Vientiane from stupa to pupa

Laos has two capitals: an official one and a tourist one. While Vientiane is the largest city of the country and its political center since 1975, the much smaller historical capital of Luang Prabang serves as its main tourist attraction. Many travelers go straight there. It’s tiny, laid-back, set in picturesque area and full of ancient monuments. Don’t kill me, but I actually prefer Vientiane! Maybe it’s my occasional need of hustle and bustle. Maybe it’s because of the people I’ve met. Maybe it’s the food. I just liked Vientiane more.

There are no soaring metropolises in Laos: Vientiane has the “big city” advantages but is still quite small and quiet. There’s less to see than in Luang Prabang, but that doesn’t mean there’s nothing to see. Indeed, the national symbol of Laos and it’s holiest site is here: Pha That Luang (ທາດຫຼວງ), the Golden Stupa.

According to legends, a bone of Lord Buddha himself is kept here. The site is said to be holy since more than two thousand years, but the stupa has been built and rebuilt numerous times: most recently in the 1930s.

Around, there are several interesting temple buildings and some national monuments. I spent some time on taking photos, being sure not to miss the Reclining Buddha.

Visiting the Golden Stupa has started my day. From here, I proceeded on foot towards the city center. It’s quite a long, four kilometer walk. Halfway through lies a park with yet another symbol of the city, the Patuxay (ປະຕູໄຊ). Modeled after the Parisian Arc de Triomphe, it’s a reminder of the 1893-1953 French colonial rule. The monument was built in the 1950s and 60s, but never fully finished. I looked at the plaque hanging on it and what can I say? It seems that Laotians are not very proud of it:

[…] From a closer distance, it appears even less impressive, like a monster of concrete.
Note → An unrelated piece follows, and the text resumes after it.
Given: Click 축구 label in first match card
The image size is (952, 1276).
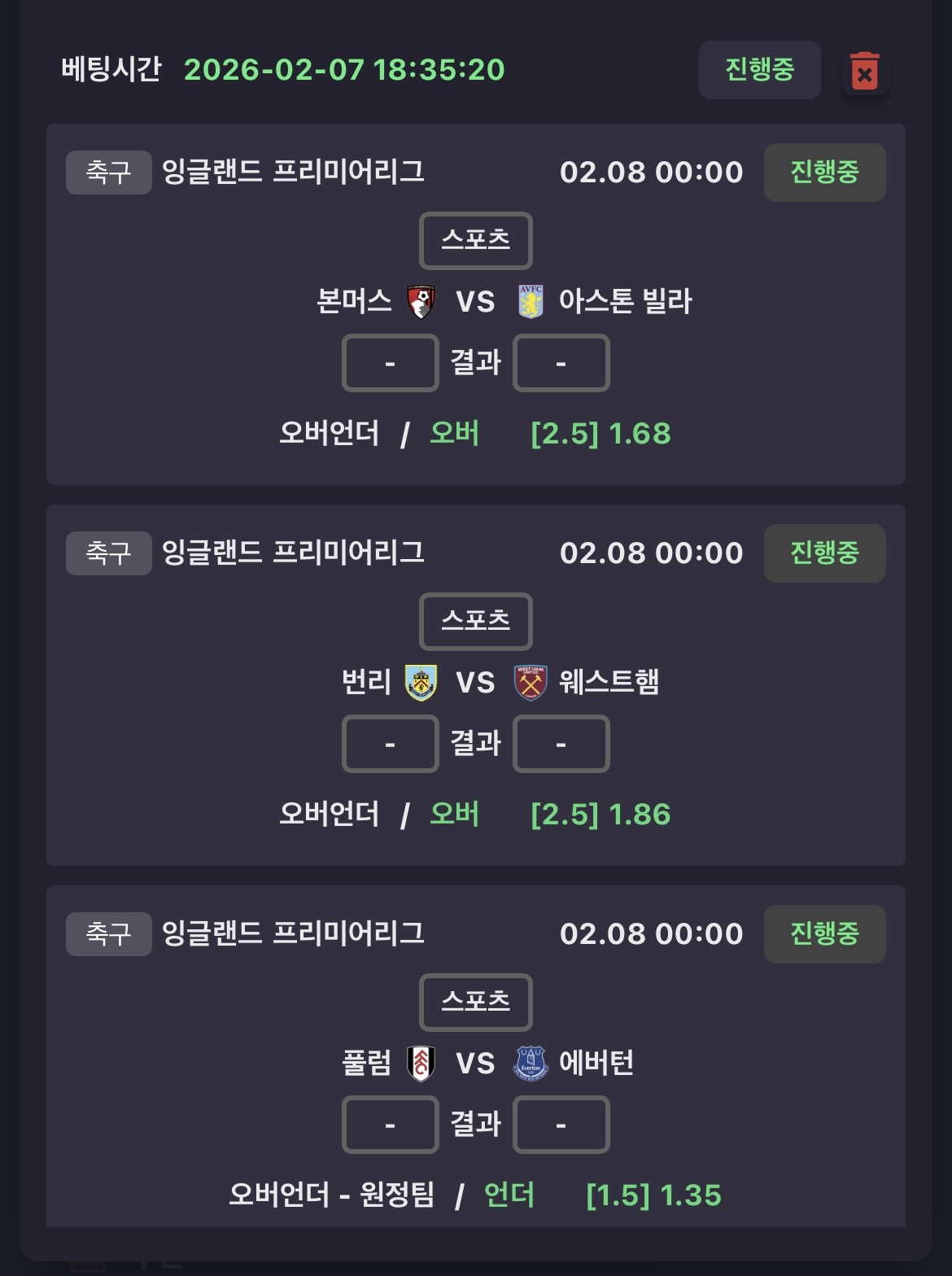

Several steps later, I left the main thoroughfare to photograph the Black Stupa (That Dam, ທາດດຳ) that stands on a small roundabout in one of the city center byways.
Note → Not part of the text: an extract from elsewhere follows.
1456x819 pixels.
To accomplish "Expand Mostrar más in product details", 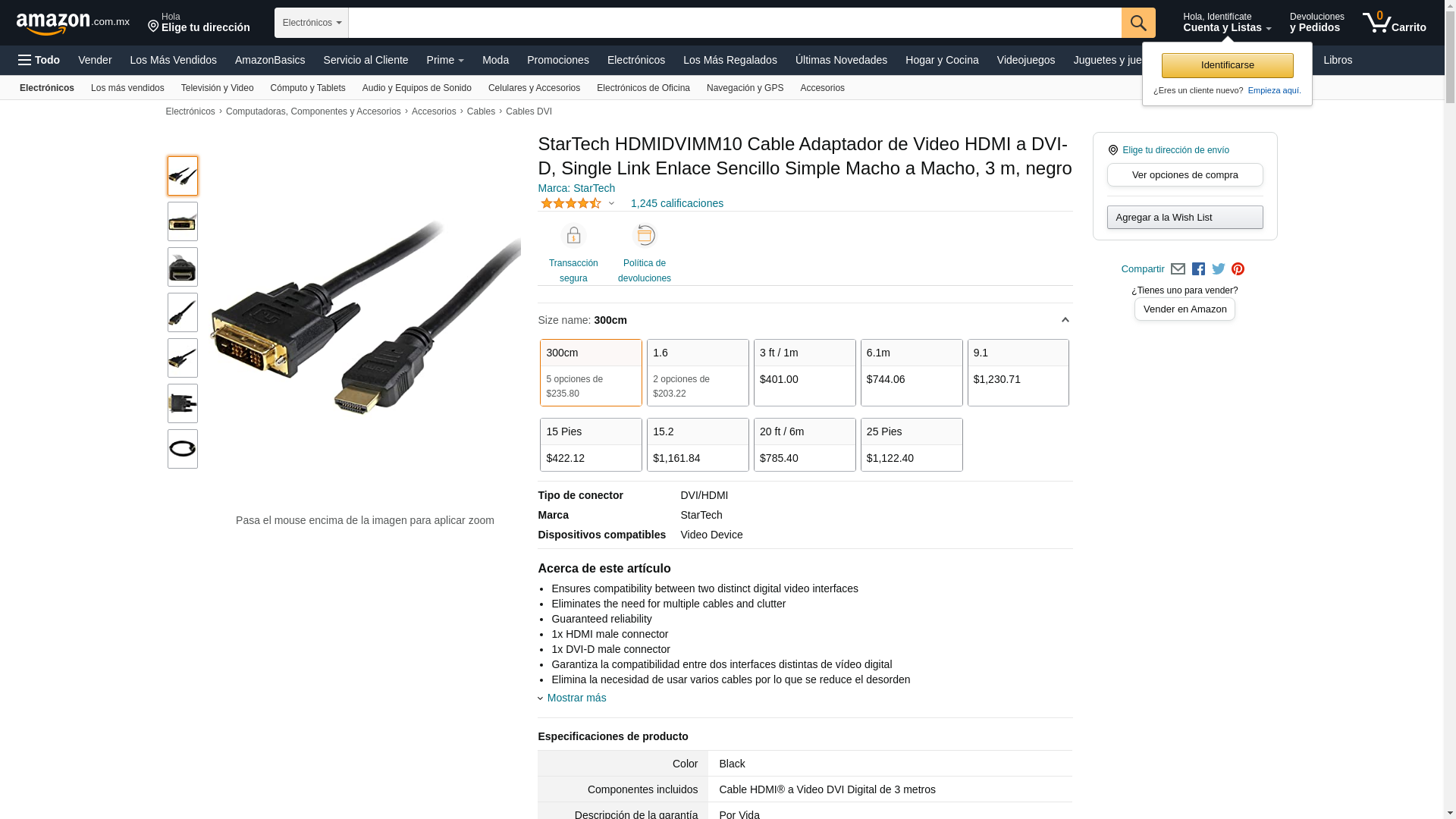I will 576,698.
As elsewhere in Southeast Asia, food markets are among the most alluring places to visit. In central Vientiane one option is the market that sets up in the evening in the Chao Anouvong Park (ສວນເຈົ້າອະນຸວົງ). It’s near Fude Miao 福德廟 – the city’s best preserved Chinese temple.

But my favorite is definitely the night market in the Golden Stupa area. I visited it on a separate occassion, but if you plan ahead you can easily do everything I mentioned above in just one day. Just do my walk in reverse, starting in the center and finishing with the Golden Stupa, and wait until it gets dark and the vendors open their stalls. North Korean Pyongyang Restaurant (평양식당), about which I have written a separate post, is also not far away – so you can squeeze a visit there in your itinerary as well.

Southeast Asian markets are famed for being colorful, but maybe even more so for serving fried insects, amphibians and other small critters exotic to a foreign eye. I spotted many of such treats here, including tiny frogs and worm and bee pupae.

Another interesting characteristic of Lao cuisine is the variety of sauces and dips. They are often very peppery or bitter. The bitter taste comes from raw beef bile. Digestive fluids of a cow are actually a common ingredient in Laos and northern parts of Thailand.

I couldn’t try everything, so I focused on exoticism. Not having anything “secure” to counter the “brave choices” was a huge mistake though. The crunchy froggies were no problem, but the big toad and some offal dishes turned off-putting even for such a seasoned omnivore like myslef. Alas, the worst were the cubes of fat deceitfully disguised in golden crust and garnished with alluringly green crispy kaffir lime leaves. With the release of unpleasantly sharp grease on my palate, the stomach sent SOS signals to my mouth: enough! I couldn’t, err, stomach anything else that day. At least I’m happy with the photos.